Question de Mme DAVID Annie (Isère - CRC-SPG) publiée le 31/03/2011

Mme Annie David attire l'attention de M. le ministre du travail, de l'emploi et de la santé sur le régime juridique du contrat de travail des saisonniers. La France est le premier pays visité au monde, 78 millions de touristes sont accueillis par des professionnels de talent que sont les employeurs et les salariés de ce secteur d'activité florissant, puisqu'il a rapporté, en 2010, 145 milliards d'euros.

Pourtant les 400 000 salariés en CDD saisonniers sont pénalisés par des règles qui les empêchent de bénéficier des mêmes droits que les autres CDD, et ce, pour plusieurs raisons : absence de définition légale du travail saisonnier, la clause de reconduction des contrats de travail d'une saison à l'autre n'est pas systématique, le CDD saisonnier n'ouvre pas droit à la prime de 10 % de fin de contrat comme les CDD et le chômage des saisonniers est moins indemnisé, puisque leurs allocations sont minorées par un coefficient réducteur.

Face à cette inégalité de traitement, le Médiateur de la République a été saisi.

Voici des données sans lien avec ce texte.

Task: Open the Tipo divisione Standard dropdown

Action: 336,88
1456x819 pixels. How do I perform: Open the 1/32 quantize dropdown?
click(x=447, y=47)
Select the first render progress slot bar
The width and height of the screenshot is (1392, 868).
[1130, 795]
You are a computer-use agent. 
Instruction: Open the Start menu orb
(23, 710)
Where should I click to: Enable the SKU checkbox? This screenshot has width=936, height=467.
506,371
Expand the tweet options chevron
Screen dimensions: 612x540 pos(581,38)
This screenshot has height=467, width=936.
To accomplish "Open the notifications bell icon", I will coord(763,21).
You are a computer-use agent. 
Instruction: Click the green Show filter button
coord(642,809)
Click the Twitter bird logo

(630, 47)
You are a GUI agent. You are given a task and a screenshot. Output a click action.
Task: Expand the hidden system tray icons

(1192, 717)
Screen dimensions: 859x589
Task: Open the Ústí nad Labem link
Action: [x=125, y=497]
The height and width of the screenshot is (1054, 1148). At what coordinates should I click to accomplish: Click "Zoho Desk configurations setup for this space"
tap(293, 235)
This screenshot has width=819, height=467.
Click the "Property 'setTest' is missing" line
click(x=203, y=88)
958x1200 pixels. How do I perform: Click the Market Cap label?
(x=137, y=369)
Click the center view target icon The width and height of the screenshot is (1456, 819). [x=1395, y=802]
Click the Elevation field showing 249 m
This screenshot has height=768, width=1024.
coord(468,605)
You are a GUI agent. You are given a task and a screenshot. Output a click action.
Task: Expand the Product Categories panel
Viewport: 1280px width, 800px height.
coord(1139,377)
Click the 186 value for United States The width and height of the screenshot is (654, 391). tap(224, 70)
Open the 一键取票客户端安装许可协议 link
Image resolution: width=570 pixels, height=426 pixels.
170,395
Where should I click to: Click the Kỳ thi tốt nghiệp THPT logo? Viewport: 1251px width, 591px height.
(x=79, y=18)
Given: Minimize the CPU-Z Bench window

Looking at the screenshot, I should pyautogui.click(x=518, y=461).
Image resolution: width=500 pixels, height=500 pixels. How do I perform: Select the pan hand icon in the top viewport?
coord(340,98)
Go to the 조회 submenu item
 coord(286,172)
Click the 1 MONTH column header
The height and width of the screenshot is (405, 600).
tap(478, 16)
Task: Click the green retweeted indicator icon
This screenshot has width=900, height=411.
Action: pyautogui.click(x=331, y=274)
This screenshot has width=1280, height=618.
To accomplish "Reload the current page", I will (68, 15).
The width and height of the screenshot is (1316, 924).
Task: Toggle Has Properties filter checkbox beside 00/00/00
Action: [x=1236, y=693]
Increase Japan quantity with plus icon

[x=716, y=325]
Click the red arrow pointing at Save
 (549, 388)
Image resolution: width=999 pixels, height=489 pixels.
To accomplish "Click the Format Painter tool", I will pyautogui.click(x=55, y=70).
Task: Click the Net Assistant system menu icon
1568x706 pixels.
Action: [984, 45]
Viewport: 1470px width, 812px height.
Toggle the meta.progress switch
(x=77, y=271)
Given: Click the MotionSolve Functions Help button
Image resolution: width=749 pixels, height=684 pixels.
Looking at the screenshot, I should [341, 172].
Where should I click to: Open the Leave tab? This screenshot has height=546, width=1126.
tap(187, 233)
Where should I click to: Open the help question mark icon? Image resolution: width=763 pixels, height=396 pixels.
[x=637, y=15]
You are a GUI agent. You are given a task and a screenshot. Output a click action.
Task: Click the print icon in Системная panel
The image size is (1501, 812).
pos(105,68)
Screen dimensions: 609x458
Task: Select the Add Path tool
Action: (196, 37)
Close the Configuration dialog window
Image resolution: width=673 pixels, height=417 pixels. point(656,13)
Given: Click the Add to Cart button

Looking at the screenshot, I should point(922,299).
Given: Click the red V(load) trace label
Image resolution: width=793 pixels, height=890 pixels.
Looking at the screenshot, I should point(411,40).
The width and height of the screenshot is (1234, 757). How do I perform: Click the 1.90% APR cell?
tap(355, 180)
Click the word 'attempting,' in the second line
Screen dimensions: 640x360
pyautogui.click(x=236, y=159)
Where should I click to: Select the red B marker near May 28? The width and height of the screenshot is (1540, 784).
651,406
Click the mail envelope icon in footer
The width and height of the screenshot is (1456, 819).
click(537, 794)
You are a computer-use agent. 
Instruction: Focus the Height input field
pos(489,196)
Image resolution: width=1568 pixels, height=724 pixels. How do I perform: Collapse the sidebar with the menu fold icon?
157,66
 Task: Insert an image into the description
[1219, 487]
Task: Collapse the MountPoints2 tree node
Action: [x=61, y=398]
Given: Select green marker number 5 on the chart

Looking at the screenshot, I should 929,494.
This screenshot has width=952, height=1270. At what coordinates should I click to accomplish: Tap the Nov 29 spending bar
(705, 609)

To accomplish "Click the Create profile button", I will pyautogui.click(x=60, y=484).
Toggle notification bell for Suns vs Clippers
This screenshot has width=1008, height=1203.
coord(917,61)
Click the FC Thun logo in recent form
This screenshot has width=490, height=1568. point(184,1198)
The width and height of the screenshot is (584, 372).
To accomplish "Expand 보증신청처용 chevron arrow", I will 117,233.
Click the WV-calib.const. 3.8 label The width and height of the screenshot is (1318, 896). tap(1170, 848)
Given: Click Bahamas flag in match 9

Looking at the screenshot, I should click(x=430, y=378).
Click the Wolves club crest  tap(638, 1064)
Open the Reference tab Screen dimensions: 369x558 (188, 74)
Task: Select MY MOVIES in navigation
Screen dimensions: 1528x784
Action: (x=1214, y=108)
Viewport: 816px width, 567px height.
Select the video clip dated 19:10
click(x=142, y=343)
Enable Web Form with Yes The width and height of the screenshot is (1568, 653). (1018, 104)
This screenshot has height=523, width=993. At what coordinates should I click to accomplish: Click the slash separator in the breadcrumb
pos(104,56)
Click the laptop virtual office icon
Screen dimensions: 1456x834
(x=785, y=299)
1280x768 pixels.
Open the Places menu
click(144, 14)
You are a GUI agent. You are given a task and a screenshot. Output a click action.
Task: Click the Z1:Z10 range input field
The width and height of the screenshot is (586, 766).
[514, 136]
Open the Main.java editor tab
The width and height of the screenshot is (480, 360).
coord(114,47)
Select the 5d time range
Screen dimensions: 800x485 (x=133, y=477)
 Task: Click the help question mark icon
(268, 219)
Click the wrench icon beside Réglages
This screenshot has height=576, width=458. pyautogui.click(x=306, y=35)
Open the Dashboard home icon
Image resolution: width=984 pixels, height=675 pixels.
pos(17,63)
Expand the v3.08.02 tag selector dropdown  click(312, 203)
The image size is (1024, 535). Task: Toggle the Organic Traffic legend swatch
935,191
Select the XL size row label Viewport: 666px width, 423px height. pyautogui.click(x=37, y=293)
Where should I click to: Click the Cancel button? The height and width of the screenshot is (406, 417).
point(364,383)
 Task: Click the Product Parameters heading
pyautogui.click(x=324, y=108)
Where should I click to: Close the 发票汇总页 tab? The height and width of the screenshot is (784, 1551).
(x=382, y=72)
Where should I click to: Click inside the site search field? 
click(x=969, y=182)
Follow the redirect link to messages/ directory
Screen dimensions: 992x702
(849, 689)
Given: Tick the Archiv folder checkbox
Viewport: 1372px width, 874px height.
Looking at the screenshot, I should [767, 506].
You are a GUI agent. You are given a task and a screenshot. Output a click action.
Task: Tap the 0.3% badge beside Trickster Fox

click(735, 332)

Il a, conformément à son pouvoir de réforme, fait une proposition de réforme qui a été adressée à Monsieur le ministre du travail, de l'emploi et de la santé, ainsi qu'à Madame la ministre de l'économie, des finances et de l'industrie, à Monsieur le ministre de l'agriculture, de l‘alimentation, de la pêche, de la ruralité et de l'aménagement du territoire et à Monsieur le secrétaire d'État chargé du commerce, de l'artisanat, des petites et moyennes entreprises du tourisme, des services et des professions libérales.

Aussi, elle lui demande quelles suites il entend donner à cette proposition qui permettrait une amélioration considérable et légitime des conditions de travail des saisonniers.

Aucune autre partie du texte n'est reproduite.